‘Corruption lessons from a broad range of experts’
Patrick L Young is CEO of niche crowdfunding platform HanzaTrade and an advisor to fund managers throughout the world. Born in Ireland, he is an active investor in the “New Europe” amongst other emerging markets and is an active Co Founder of grassroots startup group "Mission ToRun." Home Page: http://patricklyoung.net Twitter: @FrontierFinance
EU agitprop remains a masterclass in generating self-righteous panic about some great evil to which the European Union promptly asserts itself as the only feasible means of salvation. Think of the syndrome as being a multinational bug in search of one enormous windshield. The practice is always similar: a report produced, a Commissioner wheeled out from the Berlaymont Building and the media duly regaled as it becomes clear Brussels simply will not tolerate under any circumstances, the terrible foibles of...well, whatever is regarded as the attention-grabbing crise du jour.
The latest problem the EU is ‘determined’ to resolve is corruption. This vile pandemic threatening the heart of European civilization was described by EU Home Affairs Commissioner Cecilia Malmstroem as “breathtaking.” Or 120 billion euros a year for those who prefer their hyperbole served up as a round number.
Intriguingly, this corruption figure is just a few billion short of the budget provided to the European Union itself. Indeed the cynical might see some relationship between the two. After all, Commissioner Malmstroem rails against corruption in EU member states while omitting to address the significant problem in her own Brussels backyard: Due to liberal dollops of corruption married to sheer incompetence masquerading as a budgetary process, the Court of Auditors have refused to sign off EU accounts ever since the process began in 1994. With customary high regard for the rules, the EU habitually ignores this process and endeavors to bully the auditors as being anti-European. If the EU can ignore its auditors, why should mere nation states bother being less corrupt?

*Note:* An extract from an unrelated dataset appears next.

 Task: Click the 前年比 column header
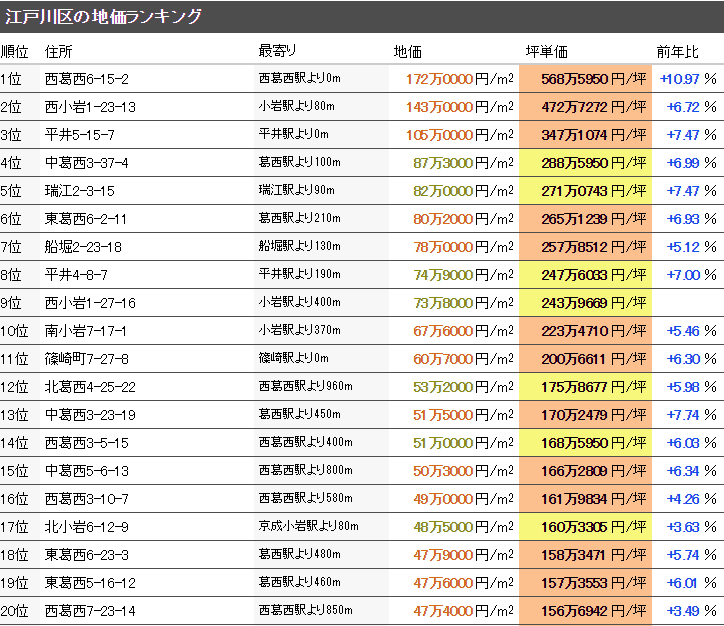click(x=677, y=51)
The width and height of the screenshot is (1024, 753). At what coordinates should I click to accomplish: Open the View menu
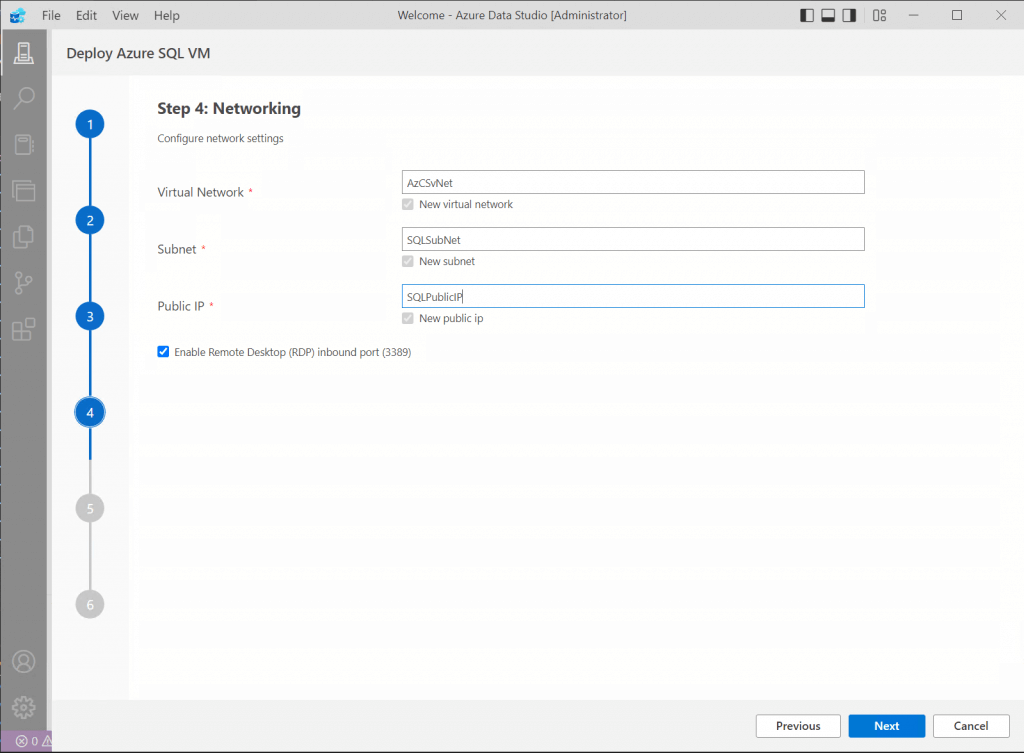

Thus we arrive at an intriguing impasse. The EU promotes massive patronage which squeezes out honest entrepreneurs foolish enough to merely build businesses instead of applying for the EU’s fabled grants regime. Thus Brussels sits at the epicenter of the nexus of a bizarre unelected system de facto devoted to power, corruption and lies. On one hand, the politicians berate bankers and abhor corruption while on the other they sit in the heart of a 120 billion plus island of incompetence and corruption, which demonstrates the folly of multinational central planning. Or to put it in the prosaic language of one of the EU’s various (unelected) presidents, Herman Van Rompuy: “In times of crisis, it is more vital than ever to foster confidence. We should also be teaching, to convince Europeans and demonstrate clearly that Europe is not the source of problems, but the solution.”
Presumably the Eurozone’s unemployed 12 percent rejoice daily at President Van Rompuy’s Europe of solutions.
Ultimately northern European nations, such as those paragons of Scandinavian virtue, have singularly failed to grasp the nettle to reduce EU corruption, leaving Europe becalmed as the sick bloc of the world economy. Realistically no nation-sized entity can ever rid itself entirely of crime or corruption, but under control they ought to barely touch the general population. Widespread corruption kills trust. Without trust there can be no functioning economy. Travel to the eastern fringes of the EU and you find that doing business becomes a challenge. In a heroic move to demonstrate a reformist agenda, Romanian MPs blazed a trail passing a bill last year decriminalizing corruption charges for politicians and lawyers, while criminalizing defamation and libel. Given this change, clearly we must applaud such heroic political leadership making the Romanian economy more open, fair and less corrupt!
Then again, longstanding Mediterranean EU members are often seething masses of patronage and privilege. Napoleon’s meritocratic ideals are lost on the current political classes who hold their rights above those of advancing (or even defending) citizens’ prosperity.
The EU has a significant corruption problem exacerbated by Brussels’ inability to recognize its own flaws. A lightly-taxed over class wields significant powers to spend, with little responsibility attached to whether the project goes right, wrong, or the cash simply drops into somebody’s trouser pocket without delivering anything. While the world’s emerging economies are developing entrepreneurship and kindling growth, the EU has created a nebulous supplicant consultant class, providing expensive intermediation of somebody else’s money via expensive EU processes resulting at best, in another nebulous white elephant.
Ultimately eroding corruption is all about zero tolerance. The EU’s pointed inability to address its own core failings, while attacking corruption elsewhere, is a whitewash that won’t deliver honesty, trust, commerce or indeed growth.
The statements, views and opinions expressed in this column are solely those of the author and do not necessarily represent those of RT.